Philosophy is what best prepared him for his career in finance & government


I’m asked from time to time which undergraduate courses best prepared me for working at Goldman Sachs and in the government. People assume I’ll list courses in economics or finance, but I always answer that the key was Professor Demos’s philosophy course and the conversations about existentialism in coffee shops around campus.

That’s Robert Rubin, former U.S. Secretary of the Treasury during the Clinton administration and former chair of Goldman Sachs, writing about the influence on him of a philosophy course he took as an undergraduate in 1956, in an essay in The New York Times.

The course was with Raphael Demos, who was at the time Harvard’s Alford Professor of Natural Religion, Moral Philosophy and Civil Policy (a position now occupied by T. M. Scanlon). Rubin writes:

Professor Demos would use Plato and other great philosophers to demonstrate that proving any proposition to be true in the final and ultimate sense was impossible. His approach to critical thinking planted a seed in me that grew during my years at Harvard and throughout my life. The approach appealed to what was probably my natural but latent tendency toward questioning and skepticism.

I concluded that you can’t prove anything in absolute terms, from which I extrapolated that all significant decisions are about probabilities.

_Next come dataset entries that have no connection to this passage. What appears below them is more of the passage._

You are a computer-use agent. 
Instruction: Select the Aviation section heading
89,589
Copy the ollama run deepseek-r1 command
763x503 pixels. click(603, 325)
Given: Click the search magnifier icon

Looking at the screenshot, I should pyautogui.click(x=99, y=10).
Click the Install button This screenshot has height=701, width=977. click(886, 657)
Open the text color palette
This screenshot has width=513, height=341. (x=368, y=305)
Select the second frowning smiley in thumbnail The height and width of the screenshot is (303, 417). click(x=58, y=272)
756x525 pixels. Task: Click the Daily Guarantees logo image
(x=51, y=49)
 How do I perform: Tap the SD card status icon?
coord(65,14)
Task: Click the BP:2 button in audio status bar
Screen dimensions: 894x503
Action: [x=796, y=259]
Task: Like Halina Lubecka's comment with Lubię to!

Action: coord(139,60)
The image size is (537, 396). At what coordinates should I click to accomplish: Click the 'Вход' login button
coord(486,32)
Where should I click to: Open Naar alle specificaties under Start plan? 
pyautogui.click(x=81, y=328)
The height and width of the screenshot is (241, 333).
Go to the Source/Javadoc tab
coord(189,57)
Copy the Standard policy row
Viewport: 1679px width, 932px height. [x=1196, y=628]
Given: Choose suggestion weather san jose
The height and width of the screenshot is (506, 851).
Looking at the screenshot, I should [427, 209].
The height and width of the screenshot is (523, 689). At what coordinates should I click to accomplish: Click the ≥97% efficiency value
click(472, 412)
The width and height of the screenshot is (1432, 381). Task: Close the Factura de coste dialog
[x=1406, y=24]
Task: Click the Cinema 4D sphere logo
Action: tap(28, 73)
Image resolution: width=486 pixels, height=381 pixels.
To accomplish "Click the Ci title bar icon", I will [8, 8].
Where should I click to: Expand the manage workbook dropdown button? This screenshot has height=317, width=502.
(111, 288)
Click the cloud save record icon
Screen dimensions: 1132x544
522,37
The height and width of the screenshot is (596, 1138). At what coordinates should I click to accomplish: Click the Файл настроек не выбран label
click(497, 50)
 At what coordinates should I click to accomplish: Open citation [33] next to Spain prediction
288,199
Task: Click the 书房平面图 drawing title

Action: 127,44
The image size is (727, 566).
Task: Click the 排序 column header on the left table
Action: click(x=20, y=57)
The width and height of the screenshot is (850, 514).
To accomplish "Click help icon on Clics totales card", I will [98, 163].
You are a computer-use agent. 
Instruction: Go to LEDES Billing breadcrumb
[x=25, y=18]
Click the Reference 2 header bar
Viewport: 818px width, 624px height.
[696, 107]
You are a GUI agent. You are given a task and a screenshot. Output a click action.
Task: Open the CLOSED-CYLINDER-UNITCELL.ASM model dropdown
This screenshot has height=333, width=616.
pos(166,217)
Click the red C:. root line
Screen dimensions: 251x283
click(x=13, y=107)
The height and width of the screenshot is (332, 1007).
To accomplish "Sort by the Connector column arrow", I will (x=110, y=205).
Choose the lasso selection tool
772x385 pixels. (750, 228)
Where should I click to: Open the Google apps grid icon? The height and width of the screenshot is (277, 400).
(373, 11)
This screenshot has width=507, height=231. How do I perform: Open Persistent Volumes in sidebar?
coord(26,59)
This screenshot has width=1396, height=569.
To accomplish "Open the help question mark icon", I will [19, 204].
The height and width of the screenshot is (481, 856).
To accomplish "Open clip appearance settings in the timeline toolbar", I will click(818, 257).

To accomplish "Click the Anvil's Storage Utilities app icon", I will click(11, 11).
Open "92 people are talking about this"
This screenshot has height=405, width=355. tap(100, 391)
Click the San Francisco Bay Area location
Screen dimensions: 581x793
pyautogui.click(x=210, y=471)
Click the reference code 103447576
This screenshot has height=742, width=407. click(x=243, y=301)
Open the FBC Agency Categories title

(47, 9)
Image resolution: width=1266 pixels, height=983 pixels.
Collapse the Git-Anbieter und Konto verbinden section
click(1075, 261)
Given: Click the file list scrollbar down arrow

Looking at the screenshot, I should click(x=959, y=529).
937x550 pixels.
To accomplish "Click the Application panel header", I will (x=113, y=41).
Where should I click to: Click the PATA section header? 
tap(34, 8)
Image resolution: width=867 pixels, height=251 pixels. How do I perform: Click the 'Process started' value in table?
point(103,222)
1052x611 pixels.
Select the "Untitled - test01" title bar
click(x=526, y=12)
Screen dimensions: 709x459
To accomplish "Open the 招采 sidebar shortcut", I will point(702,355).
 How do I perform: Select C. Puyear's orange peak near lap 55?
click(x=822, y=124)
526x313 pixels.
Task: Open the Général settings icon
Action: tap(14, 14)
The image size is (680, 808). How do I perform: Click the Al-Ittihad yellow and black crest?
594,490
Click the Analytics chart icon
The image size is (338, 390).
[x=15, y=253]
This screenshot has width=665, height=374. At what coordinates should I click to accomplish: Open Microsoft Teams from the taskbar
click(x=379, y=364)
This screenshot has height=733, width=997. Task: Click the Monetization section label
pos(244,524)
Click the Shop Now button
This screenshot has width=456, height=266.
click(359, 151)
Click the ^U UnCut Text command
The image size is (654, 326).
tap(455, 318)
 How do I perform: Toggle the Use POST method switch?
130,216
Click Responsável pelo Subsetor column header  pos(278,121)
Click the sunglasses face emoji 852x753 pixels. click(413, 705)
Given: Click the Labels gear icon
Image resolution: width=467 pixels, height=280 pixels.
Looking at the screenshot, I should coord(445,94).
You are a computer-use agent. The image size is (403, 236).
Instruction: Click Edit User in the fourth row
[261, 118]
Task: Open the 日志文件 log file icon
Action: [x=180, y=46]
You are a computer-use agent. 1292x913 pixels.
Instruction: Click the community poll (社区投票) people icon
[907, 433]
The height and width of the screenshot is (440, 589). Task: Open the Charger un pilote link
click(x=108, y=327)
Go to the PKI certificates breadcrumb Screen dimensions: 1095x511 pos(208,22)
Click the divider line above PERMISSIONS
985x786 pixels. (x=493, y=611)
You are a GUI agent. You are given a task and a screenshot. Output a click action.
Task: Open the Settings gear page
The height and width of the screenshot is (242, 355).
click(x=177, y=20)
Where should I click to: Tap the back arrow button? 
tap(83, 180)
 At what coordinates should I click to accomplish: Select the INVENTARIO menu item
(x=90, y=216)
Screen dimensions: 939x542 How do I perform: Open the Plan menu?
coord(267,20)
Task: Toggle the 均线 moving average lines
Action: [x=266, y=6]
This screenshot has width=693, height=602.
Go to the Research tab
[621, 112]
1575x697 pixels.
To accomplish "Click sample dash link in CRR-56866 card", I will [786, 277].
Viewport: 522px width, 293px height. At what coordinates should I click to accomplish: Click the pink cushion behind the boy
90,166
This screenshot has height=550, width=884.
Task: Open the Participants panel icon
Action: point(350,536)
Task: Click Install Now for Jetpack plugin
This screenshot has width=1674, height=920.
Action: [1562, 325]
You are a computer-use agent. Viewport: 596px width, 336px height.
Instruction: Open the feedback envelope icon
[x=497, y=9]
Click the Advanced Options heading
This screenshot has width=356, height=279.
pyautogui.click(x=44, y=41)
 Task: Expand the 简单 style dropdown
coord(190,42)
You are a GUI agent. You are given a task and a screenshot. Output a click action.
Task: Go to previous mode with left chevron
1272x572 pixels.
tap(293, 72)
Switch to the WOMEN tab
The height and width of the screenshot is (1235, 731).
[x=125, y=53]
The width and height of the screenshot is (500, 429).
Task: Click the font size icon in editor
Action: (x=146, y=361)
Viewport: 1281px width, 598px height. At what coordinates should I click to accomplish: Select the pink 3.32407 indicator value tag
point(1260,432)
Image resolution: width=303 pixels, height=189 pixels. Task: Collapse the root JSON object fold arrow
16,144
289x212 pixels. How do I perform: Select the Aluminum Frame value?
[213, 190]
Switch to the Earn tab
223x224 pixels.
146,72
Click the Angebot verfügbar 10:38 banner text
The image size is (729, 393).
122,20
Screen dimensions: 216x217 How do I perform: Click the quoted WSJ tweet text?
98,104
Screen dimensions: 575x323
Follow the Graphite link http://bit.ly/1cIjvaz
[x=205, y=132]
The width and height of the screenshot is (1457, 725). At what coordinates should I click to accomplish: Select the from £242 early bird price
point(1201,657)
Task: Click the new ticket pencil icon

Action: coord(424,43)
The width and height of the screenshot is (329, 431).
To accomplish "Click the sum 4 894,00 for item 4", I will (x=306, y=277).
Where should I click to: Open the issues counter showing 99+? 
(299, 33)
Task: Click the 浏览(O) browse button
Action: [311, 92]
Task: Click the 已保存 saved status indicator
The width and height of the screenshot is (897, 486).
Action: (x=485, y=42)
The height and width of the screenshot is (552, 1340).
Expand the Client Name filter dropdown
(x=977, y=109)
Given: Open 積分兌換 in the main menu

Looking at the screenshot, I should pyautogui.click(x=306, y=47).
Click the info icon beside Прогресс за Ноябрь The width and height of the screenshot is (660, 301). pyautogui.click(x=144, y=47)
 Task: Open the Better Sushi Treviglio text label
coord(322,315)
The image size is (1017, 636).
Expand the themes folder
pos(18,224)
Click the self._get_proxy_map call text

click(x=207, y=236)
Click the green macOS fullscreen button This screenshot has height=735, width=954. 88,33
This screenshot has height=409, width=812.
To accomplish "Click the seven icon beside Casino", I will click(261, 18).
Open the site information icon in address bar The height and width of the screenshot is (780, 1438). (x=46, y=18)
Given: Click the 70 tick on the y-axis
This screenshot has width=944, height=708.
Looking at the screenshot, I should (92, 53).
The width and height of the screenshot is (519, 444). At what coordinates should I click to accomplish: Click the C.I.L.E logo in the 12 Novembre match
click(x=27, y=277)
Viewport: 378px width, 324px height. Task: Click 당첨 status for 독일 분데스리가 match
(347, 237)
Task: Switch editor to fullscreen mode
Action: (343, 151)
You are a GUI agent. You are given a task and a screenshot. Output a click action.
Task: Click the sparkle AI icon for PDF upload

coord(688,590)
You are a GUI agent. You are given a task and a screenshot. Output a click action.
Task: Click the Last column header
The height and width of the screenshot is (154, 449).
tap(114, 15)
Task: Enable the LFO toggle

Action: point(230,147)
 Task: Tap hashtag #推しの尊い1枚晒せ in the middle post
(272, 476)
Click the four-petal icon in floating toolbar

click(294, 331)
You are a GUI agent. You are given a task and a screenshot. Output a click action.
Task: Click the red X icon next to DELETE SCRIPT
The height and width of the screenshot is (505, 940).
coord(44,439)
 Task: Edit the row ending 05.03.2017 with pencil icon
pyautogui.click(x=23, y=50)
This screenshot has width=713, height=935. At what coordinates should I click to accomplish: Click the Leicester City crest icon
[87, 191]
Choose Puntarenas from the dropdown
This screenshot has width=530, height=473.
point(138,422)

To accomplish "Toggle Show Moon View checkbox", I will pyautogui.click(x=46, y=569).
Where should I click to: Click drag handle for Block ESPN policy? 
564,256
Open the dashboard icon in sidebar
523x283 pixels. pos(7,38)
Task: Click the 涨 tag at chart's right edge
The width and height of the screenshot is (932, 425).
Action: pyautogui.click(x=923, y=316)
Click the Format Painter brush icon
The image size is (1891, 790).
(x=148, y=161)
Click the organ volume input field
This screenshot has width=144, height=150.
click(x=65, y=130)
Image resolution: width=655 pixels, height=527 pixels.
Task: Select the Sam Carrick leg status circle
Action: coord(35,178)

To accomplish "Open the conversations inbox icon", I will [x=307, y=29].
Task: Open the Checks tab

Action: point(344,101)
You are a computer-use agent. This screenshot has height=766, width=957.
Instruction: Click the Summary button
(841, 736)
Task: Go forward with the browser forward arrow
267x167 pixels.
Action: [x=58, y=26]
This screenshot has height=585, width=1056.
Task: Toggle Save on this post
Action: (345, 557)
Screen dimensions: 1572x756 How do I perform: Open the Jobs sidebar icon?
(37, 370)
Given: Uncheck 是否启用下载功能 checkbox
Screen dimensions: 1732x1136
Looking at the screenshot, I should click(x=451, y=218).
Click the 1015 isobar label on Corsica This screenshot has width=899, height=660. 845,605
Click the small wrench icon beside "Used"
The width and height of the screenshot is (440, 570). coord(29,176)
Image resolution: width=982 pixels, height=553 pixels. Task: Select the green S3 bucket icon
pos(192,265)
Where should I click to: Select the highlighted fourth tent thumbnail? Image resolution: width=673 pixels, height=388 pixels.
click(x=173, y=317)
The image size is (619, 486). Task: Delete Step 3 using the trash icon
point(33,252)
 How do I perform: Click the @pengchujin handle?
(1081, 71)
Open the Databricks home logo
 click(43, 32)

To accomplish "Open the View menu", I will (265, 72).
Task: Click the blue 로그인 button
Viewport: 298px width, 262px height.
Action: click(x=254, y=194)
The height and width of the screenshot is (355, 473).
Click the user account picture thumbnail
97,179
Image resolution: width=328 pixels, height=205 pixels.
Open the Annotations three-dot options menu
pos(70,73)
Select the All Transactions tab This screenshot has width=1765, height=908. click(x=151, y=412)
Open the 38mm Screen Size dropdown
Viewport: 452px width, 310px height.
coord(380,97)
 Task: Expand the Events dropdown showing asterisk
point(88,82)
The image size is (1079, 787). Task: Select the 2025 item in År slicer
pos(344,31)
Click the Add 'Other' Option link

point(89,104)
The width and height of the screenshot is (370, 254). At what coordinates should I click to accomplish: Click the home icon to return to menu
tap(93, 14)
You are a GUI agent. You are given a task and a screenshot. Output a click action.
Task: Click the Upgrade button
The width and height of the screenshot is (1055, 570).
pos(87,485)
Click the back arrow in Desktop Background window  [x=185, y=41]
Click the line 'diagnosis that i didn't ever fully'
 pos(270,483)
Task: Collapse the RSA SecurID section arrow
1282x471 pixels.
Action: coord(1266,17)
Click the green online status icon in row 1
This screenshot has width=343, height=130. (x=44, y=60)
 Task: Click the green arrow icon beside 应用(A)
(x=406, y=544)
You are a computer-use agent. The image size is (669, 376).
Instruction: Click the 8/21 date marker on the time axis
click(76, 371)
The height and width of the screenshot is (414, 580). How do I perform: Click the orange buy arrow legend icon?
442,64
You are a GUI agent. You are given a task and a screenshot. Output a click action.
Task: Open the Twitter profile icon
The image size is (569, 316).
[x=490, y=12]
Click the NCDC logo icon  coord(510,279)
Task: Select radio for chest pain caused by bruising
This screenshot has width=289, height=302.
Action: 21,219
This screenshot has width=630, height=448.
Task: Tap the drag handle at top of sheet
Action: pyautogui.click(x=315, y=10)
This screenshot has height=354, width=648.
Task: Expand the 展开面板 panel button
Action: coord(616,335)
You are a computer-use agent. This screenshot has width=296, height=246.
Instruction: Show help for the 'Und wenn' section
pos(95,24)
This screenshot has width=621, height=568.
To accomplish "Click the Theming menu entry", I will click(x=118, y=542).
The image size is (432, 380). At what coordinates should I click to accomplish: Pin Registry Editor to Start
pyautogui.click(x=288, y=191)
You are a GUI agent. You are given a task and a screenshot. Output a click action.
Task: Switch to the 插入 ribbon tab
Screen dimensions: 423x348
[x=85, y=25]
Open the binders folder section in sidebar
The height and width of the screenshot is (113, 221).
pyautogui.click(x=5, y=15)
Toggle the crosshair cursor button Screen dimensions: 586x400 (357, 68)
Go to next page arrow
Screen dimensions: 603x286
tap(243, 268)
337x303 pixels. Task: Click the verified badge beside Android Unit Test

Internalizing the core tenet of Professor Demos’s teaching—weighing risk and analyzing odds and trade-offs—was central to everything I did professionally in the decades ahead in finance and government.

Rubin also picked up some existentialism from the coffeehouse scene in Cambridge:

At the same time that I was processing Professor Demos’s class, one of the big ideas floating around coffeehouses in Cambridge, Mass., was existential philosophy. In time, I arrived at my own interpretation of that way of thinking. To me, existentialism is an internalized sense of perspective. I came to believe that on one hand, the present matters a great deal, but on the other hand, in the totality of space and time, the here and now becomes insignificant.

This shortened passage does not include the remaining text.